このふたりが互いをリスペクトしながらこのインタビューを楽しみにしている様子が伝わってくる。
3月のはじめはペドフィリアについてだった。
「欲望」とか何かについて、まず「医学部の教科書を参照してみた」というのは、現役医師10年の経歴ならではだ。
「欲望」には、遺伝子やホルモンなどに基づく生物学的な側面、
そして霊長類から見られる情動的な側面、
最後に人間にだけ見られる「意志的なもの」がある
と医学の教科書に書いてあるという。
まさに「知・情・意」の世界だ。
同じように、「愛する」にも三つの要素がある。
そもそも「愛する」ということには知的なもの、官能的なもの、そして愛情という三つだ。理性と肉体と感情ということか。
で、大切なのは、「欲望」が「欲望」の充足で終わるのではなく、「愛」を構築しようとするものであるかどうか、なのだそうだ。
「欲望」と「愛」について、「欲望は卑しい、愛は崇高」みたいに分けるのではなく、
「愛につなげる意思のある欲望の生き方」が求められるのだという。
「欲望を愛につなげろ」と言い切るのではなく、「愛につなげようとしろ」というのがポイントだ。

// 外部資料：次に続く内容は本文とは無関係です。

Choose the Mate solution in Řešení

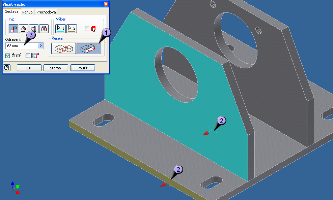[x=63, y=49]
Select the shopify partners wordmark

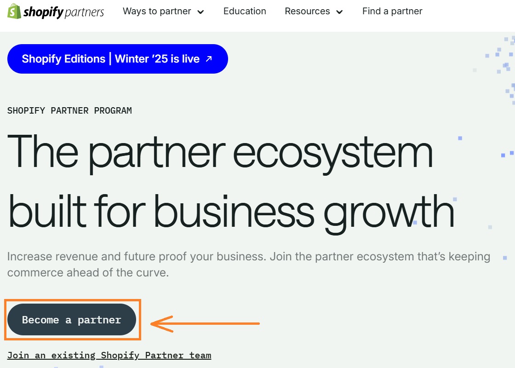64,11
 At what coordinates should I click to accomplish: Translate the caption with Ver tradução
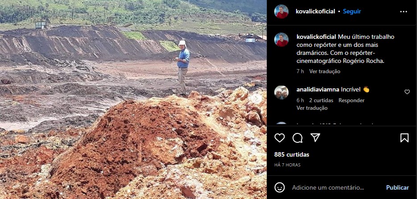pyautogui.click(x=324, y=71)
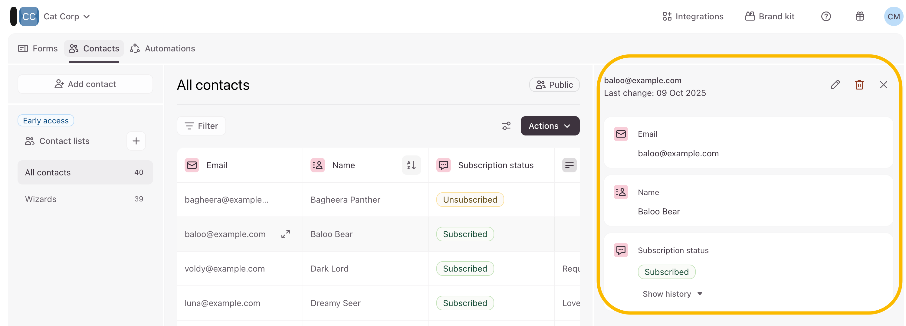Expand the Cat Corp workspace dropdown
Image resolution: width=906 pixels, height=326 pixels.
[x=67, y=17]
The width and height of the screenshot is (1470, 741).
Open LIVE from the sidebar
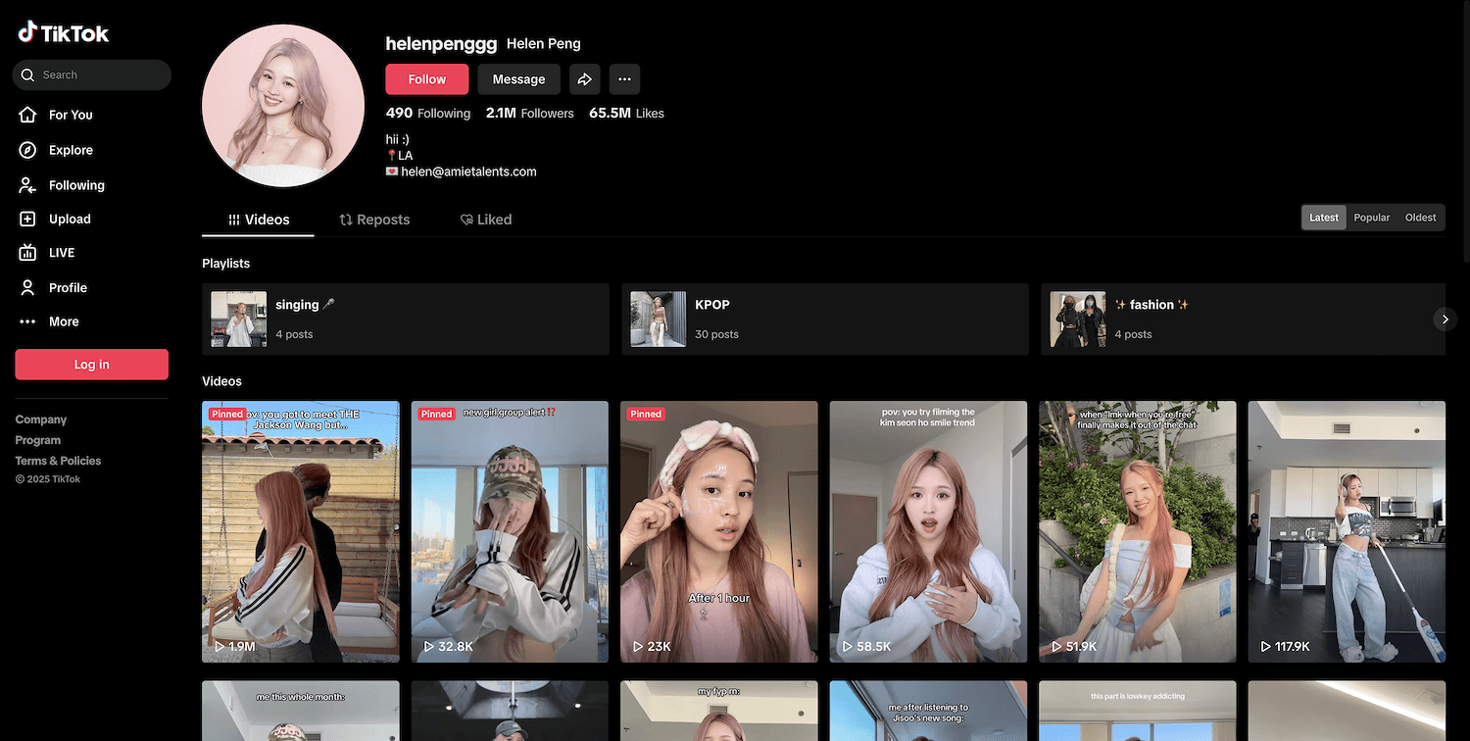[x=28, y=253]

このインタビュアーのマリー=アンジュ・ド・モンテスキュー、名前からすぐ分かるように、啓蒙の世紀の『法の精神』で世界の思想史に名を残すモンテスキュー男爵の家系の人だ。モンテスキューと言えば、イギリス滞在中にフリーメイスンのメンバーになり、1734年(すでに『ペルシャ人の手紙』で知られていた)のパリで、他の貴族やイギリス貴族たちと共にフリーメイスンの会議に参加した記録が残っている(このフリーメイスンはフランス革命につながった啓蒙思想のグループであり、秘密カルトのようなものではない)。
直系子孫であるマリー=アンジュはパリ政治学院の法学マスターでジャーナリストとして活躍している。 乗馬療法士の資格を持っているというところが、貴族っぽい感じもする。
乗馬療法(équithérapie)というのは馬との触れ合い、乗馬を通した身心療法だそうだ。フランスっぽい。(ヒポクラテスも唱えていたし、ディドロの百科全書にも乗馬の効能が載っている。19世紀後半に半身不随や呼吸困難のリハビリとしての研究が始まった。英語や日本語ではヒポセラピーhippotherapyとよばれる。)
それにしても、こういう人が毎週パリ大司教を相手に丁々発止で興味深い言葉を引き出していることには、さすがフランスというか、フランスの歴史や文化の継承の確固さを感じさせられて、すこし、うらやましい。